To do -
(1) From the Brandywine preservation announcement below, reproduce the passage that begins at the words "In terms of" and ends after the words "fight another day.".
(2) For each statement, indicate whether the Brandywine preservation announcement below agrees with it. Answer yes or no, and quote the deciding words. (a) NALT will own and maintain the 72-acre property. (b) The fighting at Brandywine resulted in a victory for American forces. (c) The Brandywine battlefield is rated Priority I, Class A.
(3) Resume the Brandywine preservation announcement below, starting directly after its final sentence.
======== Excerpted passage ========
(Chadds Ford, Pa.) — The American Battlefield Trust and North American Land Trust (NALT) have launched a fundraising campaign to protect a key portion of one of the critical battles on our journey to independence, Brinton Run Preserve on the Brandywine Battlefield. This 72-acre property will be owned and maintained by NALT, marking the first time the organization, typically focused on holding and administering conservation easements, will manage and steward a site expressly for public access.
“Much like the Battle of Bunker Hill, the fighting at Brandywine technically resulted in a loss for American forces,” said American Battlefield Trust President Jim Lighthizer. “But was more significant for what it wasn’t. This was no disorganized rout, no demoralizing defeat. At Brandywine, the Continental Army under General George Washington proved it could hold its own against British regulars in an all-day, stand up fight. And other powers in Europe took notice, helping forge the alliances that led to American independence.”
In terms of duration, land covered and troops engaged, Brandywine was the largest battle of the Revolutionary War, making it an important site to protect if future generations are to access the historic landscapes where they can best learn about this period in history. The battlefield’s location in the rapidly developing suburbs of Philadelphia make it an important and timely target for preservation. The Brandywine battlefield is rated Priority I, Class A, with a high short-term and long-term threat, according to the National Park Service’s Report to Congress on the Historic Preservation of Revolutionary War and War of 1812 Sites in the United States, the highest preservation priority ranking. This property played a role in the battle’s final phases, the stalwart American rearguard action that enabled the Continentals to safely disengage and live to fight another day.
======== Record extracts ========
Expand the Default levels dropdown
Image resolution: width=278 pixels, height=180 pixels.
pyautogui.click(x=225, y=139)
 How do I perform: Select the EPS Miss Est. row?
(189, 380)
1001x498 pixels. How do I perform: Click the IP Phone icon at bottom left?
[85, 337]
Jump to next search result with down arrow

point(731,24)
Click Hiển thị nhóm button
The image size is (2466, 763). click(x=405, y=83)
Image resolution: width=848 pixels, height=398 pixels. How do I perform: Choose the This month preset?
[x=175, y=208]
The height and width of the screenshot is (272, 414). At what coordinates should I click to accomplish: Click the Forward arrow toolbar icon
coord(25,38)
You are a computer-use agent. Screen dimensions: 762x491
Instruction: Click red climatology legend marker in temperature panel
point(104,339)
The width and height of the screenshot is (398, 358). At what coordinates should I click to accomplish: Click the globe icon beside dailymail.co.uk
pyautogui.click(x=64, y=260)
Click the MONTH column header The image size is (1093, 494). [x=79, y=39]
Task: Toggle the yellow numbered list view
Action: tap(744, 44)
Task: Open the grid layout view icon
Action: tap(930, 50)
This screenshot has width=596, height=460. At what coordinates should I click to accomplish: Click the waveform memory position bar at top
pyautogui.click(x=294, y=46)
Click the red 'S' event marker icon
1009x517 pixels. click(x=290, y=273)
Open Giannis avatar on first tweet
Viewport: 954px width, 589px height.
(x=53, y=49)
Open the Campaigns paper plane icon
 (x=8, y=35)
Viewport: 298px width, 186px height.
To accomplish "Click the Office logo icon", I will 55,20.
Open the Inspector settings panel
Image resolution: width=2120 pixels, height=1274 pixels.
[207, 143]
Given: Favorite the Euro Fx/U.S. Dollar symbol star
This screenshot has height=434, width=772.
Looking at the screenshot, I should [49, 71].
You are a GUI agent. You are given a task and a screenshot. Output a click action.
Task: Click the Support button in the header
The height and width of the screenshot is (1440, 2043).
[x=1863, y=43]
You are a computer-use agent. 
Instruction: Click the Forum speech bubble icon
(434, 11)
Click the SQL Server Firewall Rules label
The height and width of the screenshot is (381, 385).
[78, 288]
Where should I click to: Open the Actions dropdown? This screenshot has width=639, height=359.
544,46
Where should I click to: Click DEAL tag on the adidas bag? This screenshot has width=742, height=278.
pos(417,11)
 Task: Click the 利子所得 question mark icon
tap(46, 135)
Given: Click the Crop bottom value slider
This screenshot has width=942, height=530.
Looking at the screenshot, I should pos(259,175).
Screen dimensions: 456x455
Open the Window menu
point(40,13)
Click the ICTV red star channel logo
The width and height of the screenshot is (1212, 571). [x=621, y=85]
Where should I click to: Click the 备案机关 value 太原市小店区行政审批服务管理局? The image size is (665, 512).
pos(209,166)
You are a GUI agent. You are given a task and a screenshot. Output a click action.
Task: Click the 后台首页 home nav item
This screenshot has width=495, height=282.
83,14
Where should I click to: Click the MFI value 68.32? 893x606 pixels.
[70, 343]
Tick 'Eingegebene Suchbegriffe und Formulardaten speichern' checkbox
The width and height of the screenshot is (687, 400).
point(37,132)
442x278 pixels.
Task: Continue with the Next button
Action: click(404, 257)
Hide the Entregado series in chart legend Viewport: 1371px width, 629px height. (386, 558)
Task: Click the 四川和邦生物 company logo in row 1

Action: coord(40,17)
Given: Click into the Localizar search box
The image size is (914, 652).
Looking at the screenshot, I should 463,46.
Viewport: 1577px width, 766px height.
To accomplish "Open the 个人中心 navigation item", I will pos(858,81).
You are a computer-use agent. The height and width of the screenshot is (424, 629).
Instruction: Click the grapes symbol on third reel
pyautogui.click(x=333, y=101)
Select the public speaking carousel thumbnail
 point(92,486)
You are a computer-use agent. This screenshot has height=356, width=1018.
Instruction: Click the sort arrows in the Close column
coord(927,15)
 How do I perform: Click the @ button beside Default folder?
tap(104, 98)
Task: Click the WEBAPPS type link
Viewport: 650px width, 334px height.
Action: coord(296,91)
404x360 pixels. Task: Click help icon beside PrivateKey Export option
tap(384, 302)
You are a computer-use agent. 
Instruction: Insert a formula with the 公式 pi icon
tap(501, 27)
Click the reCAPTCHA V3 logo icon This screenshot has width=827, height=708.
========
Responses to the tasks -
(1)
In terms of duration, land covered and troops engaged, Brandywine was the largest battle of the Revolutionary War, making it an important site to protect if future generations are to access the historic landscapes where they can best learn about this period in history. The battlefield’s location in the rapidly developing suburbs of Philadelphia make it an important and timely target for preservation. The Brandywine battlefield is rated Priority I, Class A, with a high short-term and long-term threat, according to the National Park Service’s Report to Congress on the Historic Preservation of Revolutionary War and War of 1812 Sites in the United States, the highest preservation priority ranking. This property played a role in the battle’s final phases, the stalwart American rearguard action that enabled the Continentals to safely disengage and live to fight another day.

(2)
(a) Yes: "This 72-acre property will be owned and maintained by NALT"
(b) No: "the fighting at Brandywine technically resulted in a loss for American forces"
(c) Yes: "The Brandywine battlefield is rated Priority I, Class A"

(3)
“Even after 28 years in the land conservation business, helping safeguard more than 130,000 acres across 500 projects, it is safe to say that the acquisition of Brinton Run Preserve, named for its stream frontage and adjacency to the historic Brinton 1704 House, is exceedingly special to us at NALT,” said organization President Steve Carter. “In setting aside this beautiful, significant property just miles from our headquarters, we have the opportunity to help create a dynamic resource for our home community. Our whole organization is eager to take up the challenge of removing modern visual intrusions and creating a gem in our own backyard.”
NALT and the current Brinton Run Preserve property owner, Mrs. Frank Baldino, Jr., Ph.D., eagerly began discussions to envision a space where history and the land’s natural resources were preserved. “Steve and his team at NALT were so passionate in their proposal to conserve this land, and to share all it had to offer with its community,” said Sandra Baldino. “It is ABT and other critical funders that are helping make this opportunity available to and for the public. I couldn’t be more proud to be a part of this endeavor.”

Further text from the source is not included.